_REQUIRED TASK A_
Answer these from the essay about quitting the Superman comics:
(i) In what year did the writer start buying the Superman books?
(ii) What did the writer jokingly say they had signed?
(iii) Whose Man of Steel made the earlier generation of fans leave?
_REQUIRED TASK B_
Write a continuation of the essay about quitting the Superman comics, starting after its last sentence.

_SUPPLIED PASSAGE_
--- START ---

I QUIT or MY THOUGHTS ON DC AND BENDIS TAKING AWAY CLARK KENT AS A SECRET IDENTITY

Back in 2010 I stopped collecting the Superman titles.  I think it was around August or so. I’m sure if I scoured Facebook I could find the exact date, but it really doesn’t matter.  I went from buying all of the various Superman titles to buying none of the various Superman titles.  

The reason was simple; I wasn’t enjoying the books.  I could go into the laundry list of reasons, but that would just bog this down even further, but I will mention the main reason, which was I just wasn’t enjoying the books like I used to.  DC went in a direction that I didn’t like and I was tired of hating everything I read, so I felt it was better for everyone if I just walked away.

It wasn’t easy.  I started buying the Superman books in 1987 and by 1996 I was getting everything associated with Superman on a monthly basis.  It was part of my identity. To a certain extent it defined me. I even had a running gag to explain why I bought stuff that might have been of less than stellar quality; I would say that I had signed a contract to be a Superman fan.  

Why did you buy all of those Elseworlds specials in the late nineties?  It was in the contract.

Why are you still collecting the books when they aren’t as good as they used to be?  It was in the contract.  

Superboy just isn’t a good title anymore, but I “signed the contract”.

The truth was I bought them because I wanted to.  There was a bit of feeling like I had to and when I did consider dropping the books it became a tug of war between stopping and keeping up with the collection.  This is something a certain contingent of fans deals with from time to time. I have such a long run. Why break that now?

From a thousand foot view it seems silly.  From the ground level, it feels very real.

When I walked away in 2010 it was hard.  Ultimately it proved to be beneficial on an emotional level.  I was spending all of my time being angry at this hobby that I supposedly loved and that wasn’t healthy.  I realized in my time away that my real problem was DC had moved away from what I considered to be “my” Superman.  I use quotes because the phrase “my Superman” or “my Batman” can be weaponized to justify terrible behavior. “That’s not ‘my Batman’, so I can call you names or worse because you disagree with me.”  Still, there was an era of Superman that I felt at home in, that defined my views of the character, and that I was a part of and that era had ended. It was freeing in a way. I came to terms that things end and had a better appreciation for the generation before me that left when John Byrne’s Man of Steel hit the stands.  Suddenly, I was in their shoes and understood where they were coming from.

Part of me wishes that I would have come to that conclusion earlier or through actual enlightenment.  I kind of feel bad that I had to go through their struggle it to know what the other side went through, but there I was.

--- END ---

_DATA SEGMENT_
--- START ---

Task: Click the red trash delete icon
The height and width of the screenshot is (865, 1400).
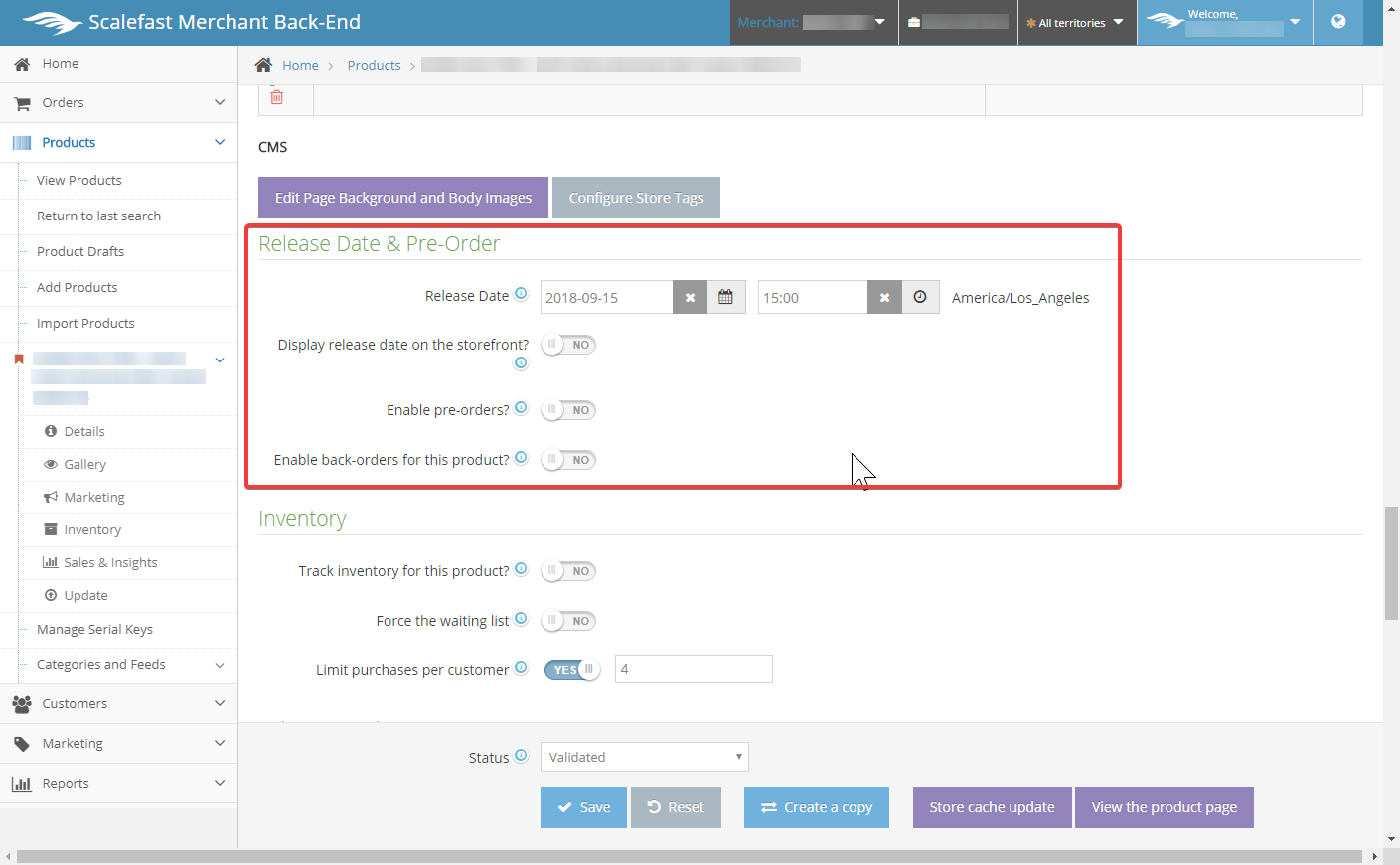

--- END ---

_WRITTEN ANSWER A_
(i) 1987
(ii) A contract to be a Superman fan
(iii) John Byrne's

_WRITTEN ANSWER B_
When DC started promoting the release of Action Comics #900, I started to have second thoughts.  I kind of felt like Dallas towards the end of the movie The Outsiders (based on the S.E. Hinton novel, not the DC comic); there was no way they were going to have an anniversary issue of Action without me.  Not as dramatic as Dallas and his rumbles, but the theory held. I was there for 600, 700, and 800, so it only felt right to be there for 900. So, I came back.  I started getting the books I missed and catching up on Black Ring and Grounded and the Reign of the Doomsday stories. It was nice to once again be buying the books, but I told myself that the decision to come back was mine and that if I started to not like the books that I knew where the door was.

And then DC dropped The New 52 on us.

My timing with these things has always been spectacular.

The New 52 was a bad time for Superman.  Despite the occasional bouts of good writing and/or art it seemed like DC just didn’t know what to do with Superman.  Their idea to make him younger and edgier did not translate into better sales or a consistent audience and over a four year period they stripped more and more away from the character until finally they took away the Clark Kent identity and de-powered him for nearly a year.  You would have thought that this was the moment that would have made me walk away but, for some reason, I didn’t.  

I can’t explain why.  I was thinking about it and there would be months where I wouldn’t read an issue I wasn’t reviewing for The Superman Homepage, but right around the time I was thinking of leaving the books DC announced Rebirth and that the dynamic of Superman and Lois being married again was coming back.

It was glorious.

Rebirth was the opposite of The New 52.  Over the course of a year DC brought back everything I loved about the character.  Dan Jurgens and Peter Tomasi were producing four amazing books a month between the two of them.  It wasn’t exactly “my” Superman, but it was close enough that I was satisfied. 

I was so satisfied that when it was announced that Brian Michael Bendis was going to take over the writing of both Superman and Action Comics I was legitimately excited.  He was saying all the right things in the interviews. He was talking about how important Clark Kent was as a character. He was glowing in his praise of Lois. This seemed like a good fit.

And, for the most part, I liked what he was doing.  He aged up Jon, which was a little weird but I actually was behind the change because, while I liked the character I also saw the pitfalls of keeping him young.  Lois was kept away for awhile, but the explanation for why worked for me. It was all going so well.

Until it was announced that DC was once again getting rid of the Clark Kent as the secret identity for Superman.

At first I was annoyed, but decided to keep my cool until I read the New York Times article where Bendis went into why this was happening.  “On some level, this is what DC brought me here for,” he is quoted as saying. After reading that I had several very strong and angry thoughts all at once.

Thought #1: I was lied to.

Thought #2: DC brought Bendis to undo just about everything that had been done during Rebirth.

Thought #3: I WAS LIED TO.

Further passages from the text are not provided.